Injunctions against Swiss banks issuing Letters of Credit

Injunctions against Swiss banks issuing Letters of Credit

On 29 May 2020, the Commercial Court of the Canton of Zurich (the “Zurich Commercial Court“) rendered an interesting judgment that illustrates how difficult it is to have Zurich courts issue payment interdictions against banks domiciled in this city, which have issued a bank guarantee or, as in the case in question, a letter of credit.

In the matter HE200210-O, which led to the judgment dated 29 May 2020, two companies with registered offices in Singapore had entered into a purchase agreement on 3 April 2020 relating to Ultra Low Sulphur Diesel (“ULSD“). To secure the payment of the purchase price of approximately USD 32m for the ULSD, the purchasing company had arranged for a letter of credit (in German: Akkreditiv) that had been issued by a bank presumably domiciled in Zurich.

On 22 May 2020, the seller of the ULSD has called for payment under the letter of credit. To prevent the bank from making the payment under the letter of credit, the purchasing company filed a request for a temporary injunction with the Zurich Commercial Court, asking this court to prohibit the bank from honoring the letter of credit.

The judgment HE200210-O dated 29 May 2020, which has been published by the Zurich Commercial Court on 28 July 2021, contains a few interesting considerations and illustrates how difficult it is to successfully obtain such temporary injunctions from the courts in Switzerland generally and from the Zurich Commercial Court specifically.

The first interesting consideration of the Zurich Commercial Court is the reference to its published practice regarding requests for temporary injunctions relating to bank guarantees on first demand. Pursuant to various decisions related to bank guarantees on first demand, the Zurich Commercial Court is very reluctant to grant such requests. In the judgment HE200210-O dated 29 May 2020, the Zurich Commercial Court states that its practice relating to bank guarantees on first demand does also apply to letters of credit (see consideration 5).

The next interesting aspect about the judgment at issue is the circumstance that the Zurich Commercial Court did retain that the purchasing company had indeed shown, on a prima facie basis, that the selling company is calling the letter of credit in an abusive manner (in German: rechtsmissbräuchlich) (see consideration 6, at pages 4-5). However, as the Zurich Commercial Court then points out in its judgment at issue, for a request for a temporary injunction to be successful, the further legal condition of a not easily reparable harm to the applicant (in German: nicht leicht wiedergutzumachender Nachteil) is to be met (see Art. 261(1)(b) of the Swiss Code of Civil Procedure) (see consideration 7). Consequently, even if the calling of a letter of credit (or of a bank guarantee on first demand) is abusive, the party asking for a temporary injunction to prevent the bank from honoring the letter of credit (or the bank guarantee on first demand) has to show, additionally, that it would sustain a not easily reparable harm should the bank make the payment under the relevant instrument.
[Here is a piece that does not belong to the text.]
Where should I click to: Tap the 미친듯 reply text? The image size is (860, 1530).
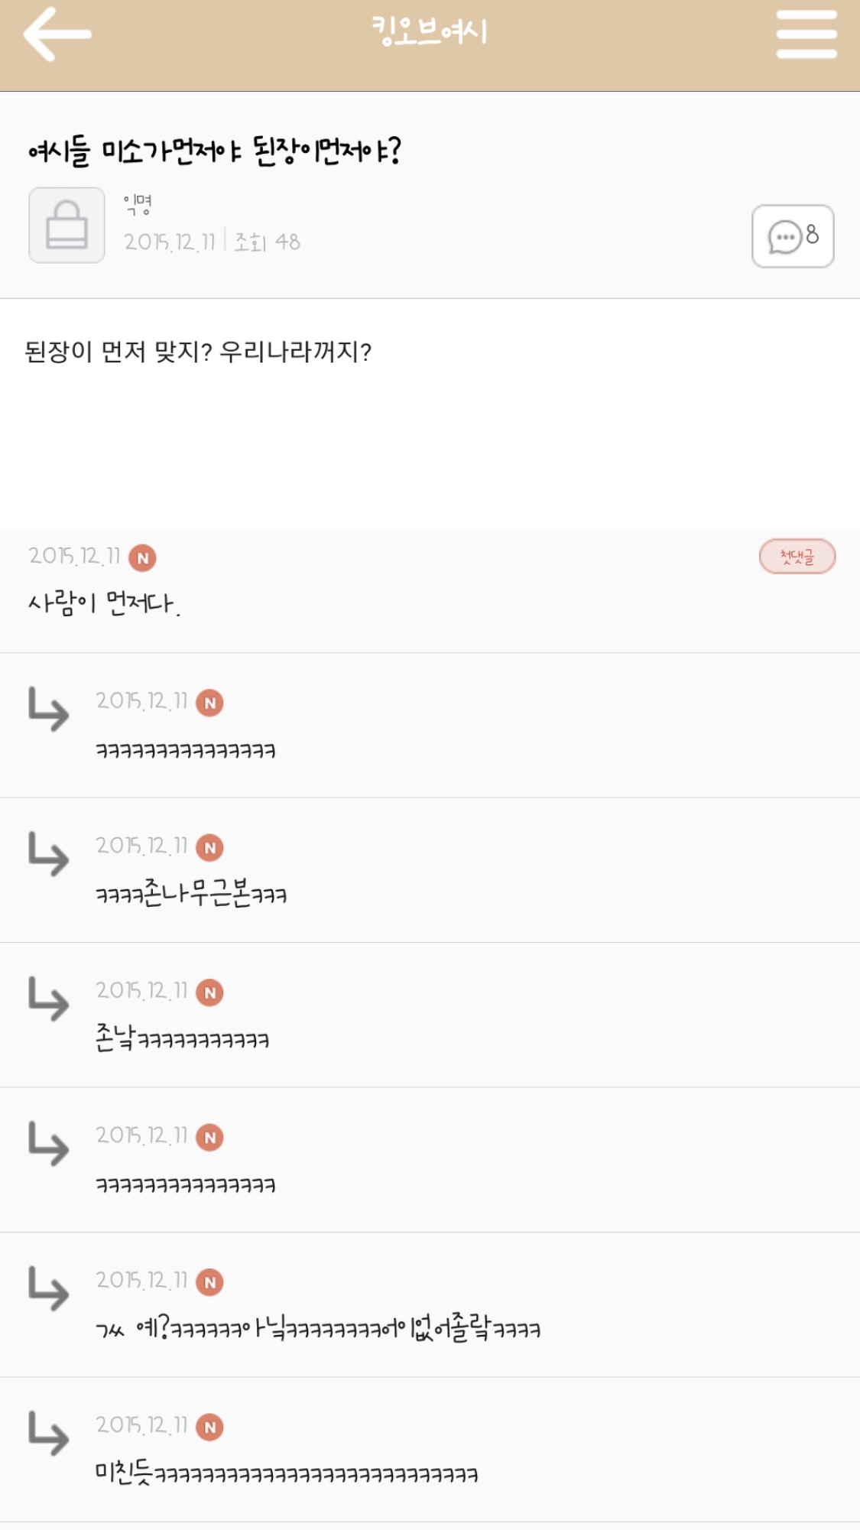287,1473
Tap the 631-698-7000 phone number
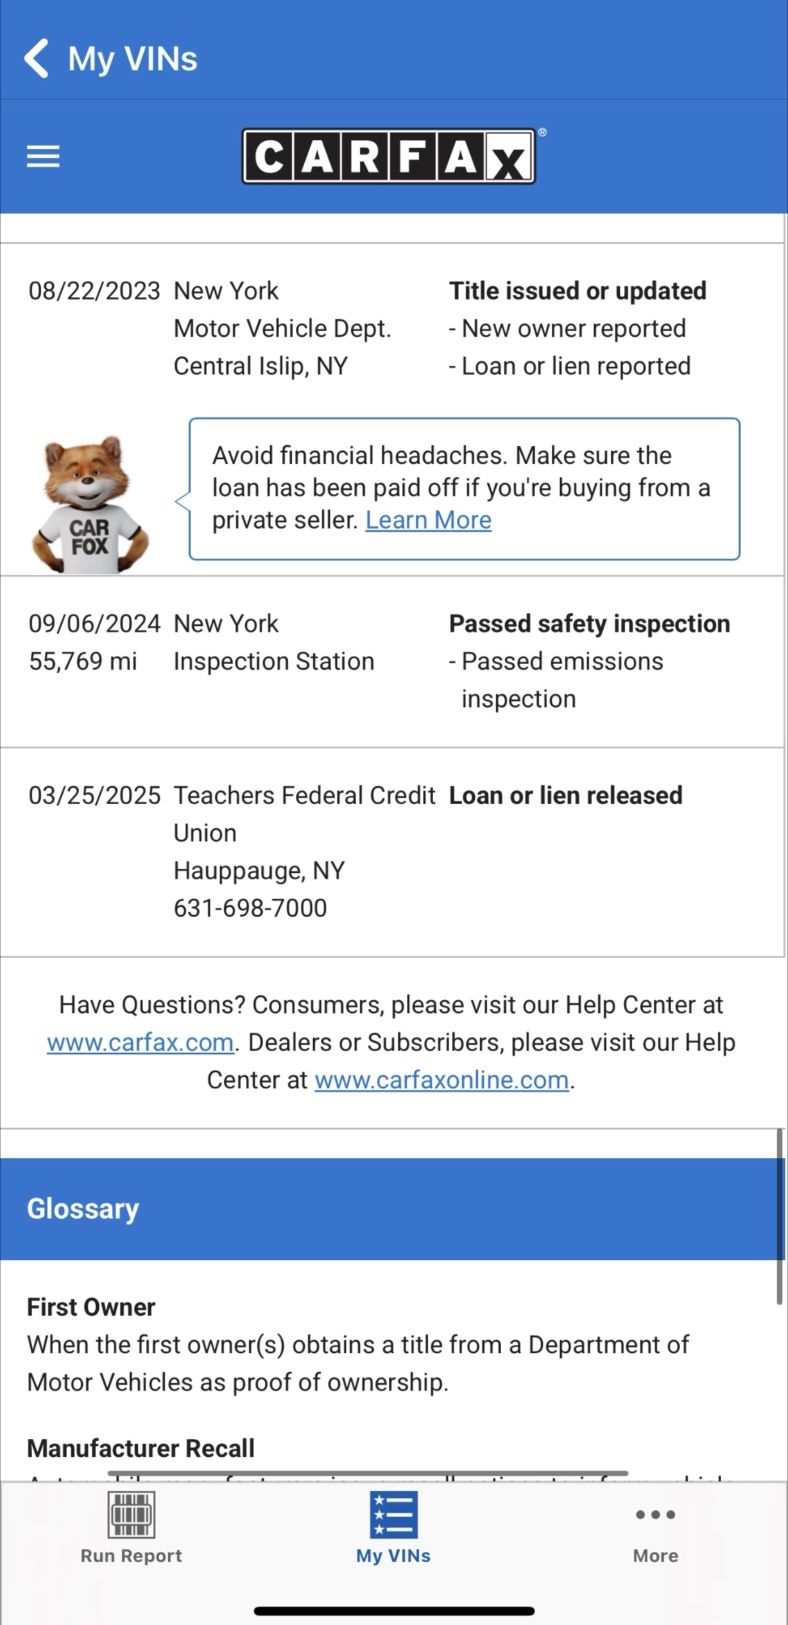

In the judgment HE200210-O dated 29 May 2020, the Zurich Commercial Court found that the purchasing company asking for the temporary injunction had not shown, on a prima facie basis, that it would sustain a not easily reparable harm should the bank not be prevented from making the payment called for under the letter of credit. In this regard, the Zurich Commercial Court essentially stated that the concept of “pay first, sue later”, which applies to both letters of credit and bank guarantees on first demand, requires that the financial impact per se from the honoring of the financial instrument by the guarantor (usually a bank) is not sufficient to reach the level of a not easily reparable harm in the sense of Art. 261(1)(b) of the Swiss Code of Civil Procedure (see consideration 7). More specifically, the threat of having to conduct a litigation against the selling company, in order to recuperate the relevant payment, does generally not qualify as a not easily reparable harm, especially if both parties are domiciled in the same jurisdiction (Id.). A potentially aggravating circumstance, to which the Zurich Commercial Court refers in its judgment at issue, would be an existential threat to the financial viability of the purchasing company should the bank honor the letter of credit (Id.).

As mentioned, this recently published judgment illustrates how difficult it is to have Zurich courts issue payment interdictions, in the form of temporary injunctions, against banks domiciled in this city, which have issued a bank guarantee or, as in the case in question, a letter of credit.

Philipp H. Haberbeck, Zurich, 1 August 2021 (www.haberbeck.ch)

The information contained in this article is for general informational purposes only and is not intended to constitute legal advice. Readers of this article should not take any actions or decisions without seeking specific legal advice. Any mandate is subject to the full execution of an engagement letter.